Exercise directions
Repeat the entries in full. Each line must match exactly.

Supplied entries
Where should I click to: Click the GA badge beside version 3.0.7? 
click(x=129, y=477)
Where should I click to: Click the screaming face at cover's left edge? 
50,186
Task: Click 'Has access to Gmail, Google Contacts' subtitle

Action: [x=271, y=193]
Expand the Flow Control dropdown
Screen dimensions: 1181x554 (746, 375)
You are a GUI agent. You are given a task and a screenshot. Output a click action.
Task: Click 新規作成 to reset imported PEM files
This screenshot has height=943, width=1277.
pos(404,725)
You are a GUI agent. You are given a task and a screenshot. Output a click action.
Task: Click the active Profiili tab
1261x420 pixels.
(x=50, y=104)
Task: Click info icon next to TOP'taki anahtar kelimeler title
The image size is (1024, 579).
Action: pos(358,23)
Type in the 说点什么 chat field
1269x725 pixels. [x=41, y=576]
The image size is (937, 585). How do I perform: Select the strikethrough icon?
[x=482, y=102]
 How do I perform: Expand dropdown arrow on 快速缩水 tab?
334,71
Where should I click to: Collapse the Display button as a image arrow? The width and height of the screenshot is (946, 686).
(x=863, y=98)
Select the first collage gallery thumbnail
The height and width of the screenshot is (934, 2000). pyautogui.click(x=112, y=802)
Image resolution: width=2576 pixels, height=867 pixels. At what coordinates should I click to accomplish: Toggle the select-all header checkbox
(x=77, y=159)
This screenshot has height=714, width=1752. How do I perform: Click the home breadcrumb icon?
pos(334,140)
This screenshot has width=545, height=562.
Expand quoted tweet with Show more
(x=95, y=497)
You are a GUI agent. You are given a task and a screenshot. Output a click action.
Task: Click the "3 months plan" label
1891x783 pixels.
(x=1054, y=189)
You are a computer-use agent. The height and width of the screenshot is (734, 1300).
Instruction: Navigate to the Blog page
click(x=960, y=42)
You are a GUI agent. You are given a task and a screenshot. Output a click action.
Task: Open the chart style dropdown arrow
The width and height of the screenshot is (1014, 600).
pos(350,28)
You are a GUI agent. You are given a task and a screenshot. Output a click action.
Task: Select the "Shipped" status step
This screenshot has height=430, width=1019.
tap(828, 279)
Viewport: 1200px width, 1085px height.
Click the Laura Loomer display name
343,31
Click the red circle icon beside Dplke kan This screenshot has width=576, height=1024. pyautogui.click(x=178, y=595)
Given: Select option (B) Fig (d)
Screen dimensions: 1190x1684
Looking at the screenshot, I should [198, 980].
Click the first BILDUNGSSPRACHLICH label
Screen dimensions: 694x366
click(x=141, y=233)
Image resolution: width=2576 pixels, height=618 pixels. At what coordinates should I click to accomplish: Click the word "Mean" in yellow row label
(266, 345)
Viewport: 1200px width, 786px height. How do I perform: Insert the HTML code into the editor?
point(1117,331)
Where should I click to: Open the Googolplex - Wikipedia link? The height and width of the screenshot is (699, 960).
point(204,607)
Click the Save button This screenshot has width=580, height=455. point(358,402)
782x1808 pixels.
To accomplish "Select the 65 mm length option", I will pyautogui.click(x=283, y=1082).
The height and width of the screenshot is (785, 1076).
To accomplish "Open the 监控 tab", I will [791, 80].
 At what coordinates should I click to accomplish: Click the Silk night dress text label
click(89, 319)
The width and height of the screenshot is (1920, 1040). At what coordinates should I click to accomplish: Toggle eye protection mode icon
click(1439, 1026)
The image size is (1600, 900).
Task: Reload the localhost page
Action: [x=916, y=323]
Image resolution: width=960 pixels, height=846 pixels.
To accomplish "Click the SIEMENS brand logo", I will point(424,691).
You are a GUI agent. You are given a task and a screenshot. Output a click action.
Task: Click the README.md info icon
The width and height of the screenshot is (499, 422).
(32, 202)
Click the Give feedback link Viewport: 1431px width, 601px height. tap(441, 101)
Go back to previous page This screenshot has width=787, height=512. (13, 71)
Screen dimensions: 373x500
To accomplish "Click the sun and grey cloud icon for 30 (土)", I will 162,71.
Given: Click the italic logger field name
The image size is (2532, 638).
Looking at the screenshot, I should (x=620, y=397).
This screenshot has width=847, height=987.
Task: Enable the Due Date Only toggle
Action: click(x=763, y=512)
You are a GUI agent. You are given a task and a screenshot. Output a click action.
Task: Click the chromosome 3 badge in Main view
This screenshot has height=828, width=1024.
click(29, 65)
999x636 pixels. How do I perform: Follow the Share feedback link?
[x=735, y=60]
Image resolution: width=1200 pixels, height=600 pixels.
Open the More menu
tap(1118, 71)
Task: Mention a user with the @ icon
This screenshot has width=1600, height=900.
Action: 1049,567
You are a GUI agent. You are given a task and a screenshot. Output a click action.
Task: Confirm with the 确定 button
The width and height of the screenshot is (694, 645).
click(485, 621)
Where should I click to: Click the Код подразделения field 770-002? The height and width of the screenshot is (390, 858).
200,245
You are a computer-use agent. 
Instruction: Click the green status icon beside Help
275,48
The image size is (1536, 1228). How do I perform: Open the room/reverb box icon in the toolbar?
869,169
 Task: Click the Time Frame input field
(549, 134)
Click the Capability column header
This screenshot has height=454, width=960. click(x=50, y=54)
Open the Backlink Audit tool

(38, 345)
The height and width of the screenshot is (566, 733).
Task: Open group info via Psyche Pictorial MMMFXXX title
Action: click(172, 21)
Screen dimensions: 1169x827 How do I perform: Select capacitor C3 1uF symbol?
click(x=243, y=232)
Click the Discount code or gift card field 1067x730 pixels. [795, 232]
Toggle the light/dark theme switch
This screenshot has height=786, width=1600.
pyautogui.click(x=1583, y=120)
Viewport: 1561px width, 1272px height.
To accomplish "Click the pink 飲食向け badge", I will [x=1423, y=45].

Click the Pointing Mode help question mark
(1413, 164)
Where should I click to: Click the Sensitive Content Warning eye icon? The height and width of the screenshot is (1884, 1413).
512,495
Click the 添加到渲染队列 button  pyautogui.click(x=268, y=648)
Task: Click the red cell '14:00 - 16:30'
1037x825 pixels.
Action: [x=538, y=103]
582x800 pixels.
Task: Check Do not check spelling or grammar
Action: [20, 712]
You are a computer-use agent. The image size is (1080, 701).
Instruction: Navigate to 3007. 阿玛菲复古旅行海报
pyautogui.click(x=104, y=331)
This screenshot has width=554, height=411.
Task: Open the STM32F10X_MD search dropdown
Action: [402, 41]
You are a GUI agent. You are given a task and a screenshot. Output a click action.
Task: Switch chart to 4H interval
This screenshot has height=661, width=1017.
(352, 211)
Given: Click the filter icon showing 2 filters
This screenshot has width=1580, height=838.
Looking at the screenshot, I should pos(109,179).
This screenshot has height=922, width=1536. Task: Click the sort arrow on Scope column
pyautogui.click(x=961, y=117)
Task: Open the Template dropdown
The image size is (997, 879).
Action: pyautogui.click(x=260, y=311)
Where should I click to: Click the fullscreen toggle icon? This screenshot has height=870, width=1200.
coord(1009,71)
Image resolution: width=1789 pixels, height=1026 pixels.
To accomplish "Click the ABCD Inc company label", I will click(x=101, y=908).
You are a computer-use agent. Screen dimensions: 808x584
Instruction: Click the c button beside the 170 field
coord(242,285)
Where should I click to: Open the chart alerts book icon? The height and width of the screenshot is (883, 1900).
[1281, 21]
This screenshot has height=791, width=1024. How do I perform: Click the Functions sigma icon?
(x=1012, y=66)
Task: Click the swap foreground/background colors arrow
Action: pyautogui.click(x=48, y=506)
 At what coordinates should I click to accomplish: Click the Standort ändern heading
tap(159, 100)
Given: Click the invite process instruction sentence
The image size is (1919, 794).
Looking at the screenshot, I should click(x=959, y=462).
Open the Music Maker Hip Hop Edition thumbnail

Output for this task
Where should I click to: Click the GA badge beside version 3.0.7? 
click(x=129, y=477)
Where should I click to: Click the screaming face at cover's left edge? 
50,186
Task: Click 'Has access to Gmail, Google Contacts' subtitle

Action: [x=271, y=193]
Expand the Flow Control dropdown
Screen dimensions: 1181x554 (746, 375)
You are a GUI agent. You are given a task and a screenshot. Output a click action.
Task: Click 新規作成 to reset imported PEM files
This screenshot has height=943, width=1277.
pos(404,725)
You are a GUI agent. You are given a task and a screenshot. Output a click action.
Task: Click the active Profiili tab
1261x420 pixels.
(x=50, y=104)
Task: Click info icon next to TOP'taki anahtar kelimeler title
The image size is (1024, 579).
Action: pos(358,23)
Type in the 说点什么 chat field
1269x725 pixels. [x=41, y=576]
The image size is (937, 585). How do I perform: Select the strikethrough icon?
[x=482, y=102]
 How do I perform: Expand dropdown arrow on 快速缩水 tab?
334,71
Where should I click to: Collapse the Display button as a image arrow? The width and height of the screenshot is (946, 686).
(x=863, y=98)
Select the first collage gallery thumbnail
The height and width of the screenshot is (934, 2000). pyautogui.click(x=112, y=802)
Image resolution: width=2576 pixels, height=867 pixels. At what coordinates should I click to accomplish: Toggle the select-all header checkbox
(x=77, y=159)
This screenshot has height=714, width=1752. How do I perform: Click the home breadcrumb icon?
pos(334,140)
This screenshot has width=545, height=562.
Expand quoted tweet with Show more
(x=95, y=497)
You are a GUI agent. You are given a task and a screenshot. Output a click action.
Task: Click the "3 months plan" label
1891x783 pixels.
(x=1054, y=189)
You are a computer-use agent. The height and width of the screenshot is (734, 1300).
Instruction: Navigate to the Blog page
click(x=960, y=42)
You are a GUI agent. You are given a task and a screenshot. Output a click action.
Task: Open the chart style dropdown arrow
The width and height of the screenshot is (1014, 600).
pos(350,28)
You are a GUI agent. You are given a task and a screenshot. Output a click action.
Task: Select the "Shipped" status step
This screenshot has height=430, width=1019.
tap(828, 279)
Viewport: 1200px width, 1085px height.
Click the Laura Loomer display name
343,31
Click the red circle icon beside Dplke kan This screenshot has width=576, height=1024. pyautogui.click(x=178, y=595)
Given: Select option (B) Fig (d)
Screen dimensions: 1190x1684
Looking at the screenshot, I should [198, 980].
Click the first BILDUNGSSPRACHLICH label
Screen dimensions: 694x366
click(x=141, y=233)
Image resolution: width=2576 pixels, height=618 pixels. At what coordinates should I click to accomplish: Click the word "Mean" in yellow row label
(266, 345)
Viewport: 1200px width, 786px height. How do I perform: Insert the HTML code into the editor?
point(1117,331)
Where should I click to: Open the Googolplex - Wikipedia link? The height and width of the screenshot is (699, 960).
point(204,607)
Click the Save button This screenshot has width=580, height=455. point(358,402)
782x1808 pixels.
To accomplish "Select the 65 mm length option", I will pyautogui.click(x=283, y=1082).
The height and width of the screenshot is (785, 1076).
To accomplish "Open the 监控 tab", I will [791, 80].
 At what coordinates should I click to accomplish: Click the Silk night dress text label
click(89, 319)
The width and height of the screenshot is (1920, 1040). At what coordinates should I click to accomplish: Toggle eye protection mode icon
click(1439, 1026)
The image size is (1600, 900).
Task: Reload the localhost page
Action: [x=916, y=323]
Image resolution: width=960 pixels, height=846 pixels.
To accomplish "Click the SIEMENS brand logo", I will point(424,691).
You are a GUI agent. You are given a task and a screenshot. Output a click action.
Task: Click the README.md info icon
The width and height of the screenshot is (499, 422).
(32, 202)
Click the Give feedback link Viewport: 1431px width, 601px height. tap(441, 101)
Go back to previous page This screenshot has width=787, height=512. (13, 71)
Screen dimensions: 373x500
To accomplish "Click the sun and grey cloud icon for 30 (土)", I will 162,71.
Given: Click the italic logger field name
The image size is (2532, 638).
Looking at the screenshot, I should (x=620, y=397).
This screenshot has width=847, height=987.
Task: Enable the Due Date Only toggle
Action: click(x=763, y=512)
You are a GUI agent. You are given a task and a screenshot. Output a click action.
Task: Click the chromosome 3 badge in Main view
This screenshot has height=828, width=1024.
click(29, 65)
999x636 pixels. How do I perform: Follow the Share feedback link?
[x=735, y=60]
Image resolution: width=1200 pixels, height=600 pixels.
Open the More menu
tap(1118, 71)
Task: Mention a user with the @ icon
This screenshot has width=1600, height=900.
Action: 1049,567
You are a GUI agent. You are given a task and a screenshot. Output a click action.
Task: Confirm with the 确定 button
The width and height of the screenshot is (694, 645).
click(485, 621)
Where should I click to: Click the Код подразделения field 770-002? The height and width of the screenshot is (390, 858).
200,245
You are a computer-use agent. 
Instruction: Click the green status icon beside Help
275,48
The image size is (1536, 1228). How do I perform: Open the room/reverb box icon in the toolbar?
869,169
 Task: Click the Time Frame input field
(549, 134)
Click the Capability column header
This screenshot has height=454, width=960. click(x=50, y=54)
Open the Backlink Audit tool

(38, 345)
The height and width of the screenshot is (566, 733).
Task: Open group info via Psyche Pictorial MMMFXXX title
Action: click(172, 21)
Screen dimensions: 1169x827 How do I perform: Select capacitor C3 1uF symbol?
click(x=243, y=232)
Click the Discount code or gift card field 1067x730 pixels. [795, 232]
Toggle the light/dark theme switch
This screenshot has height=786, width=1600.
pyautogui.click(x=1583, y=120)
Viewport: 1561px width, 1272px height.
To accomplish "Click the pink 飲食向け badge", I will [x=1423, y=45].

Click the Pointing Mode help question mark
(1413, 164)
Where should I click to: Click the Sensitive Content Warning eye icon? The height and width of the screenshot is (1884, 1413).
512,495
Click the 添加到渲染队列 button  pyautogui.click(x=268, y=648)
Task: Click the red cell '14:00 - 16:30'
1037x825 pixels.
Action: [x=538, y=103]
582x800 pixels.
Task: Check Do not check spelling or grammar
Action: [20, 712]
You are a computer-use agent. The image size is (1080, 701).
Instruction: Navigate to 3007. 阿玛菲复古旅行海报
pyautogui.click(x=104, y=331)
This screenshot has width=554, height=411.
Task: Open the STM32F10X_MD search dropdown
Action: [402, 41]
You are a GUI agent. You are given a task and a screenshot. Output a click action.
Task: Switch chart to 4H interval
This screenshot has height=661, width=1017.
(352, 211)
Given: Click the filter icon showing 2 filters
This screenshot has width=1580, height=838.
Looking at the screenshot, I should pos(109,179).
This screenshot has height=922, width=1536. Task: Click the sort arrow on Scope column
pyautogui.click(x=961, y=117)
Task: Open the Template dropdown
The image size is (997, 879).
Action: pyautogui.click(x=260, y=311)
Where should I click to: Click the fullscreen toggle icon? This screenshot has height=870, width=1200.
coord(1009,71)
Image resolution: width=1789 pixels, height=1026 pixels.
To accomplish "Click the ABCD Inc company label", I will click(x=101, y=908).
You are a computer-use agent. Screen dimensions: 808x584
Instruction: Click the c button beside the 170 field
coord(242,285)
Where should I click to: Open the chart alerts book icon? The height and width of the screenshot is (883, 1900).
[1281, 21]
This screenshot has height=791, width=1024. How do I perform: Click the Functions sigma icon?
(x=1012, y=66)
Task: Click the swap foreground/background colors arrow
Action: pyautogui.click(x=48, y=506)
 At what coordinates should I click to accomplish: Click the Standort ändern heading
tap(159, 100)
Given: Click the invite process instruction sentence
The image size is (1919, 794).
Looking at the screenshot, I should click(x=959, y=462).
Open the Music Maker Hip Hop Edition thumbnail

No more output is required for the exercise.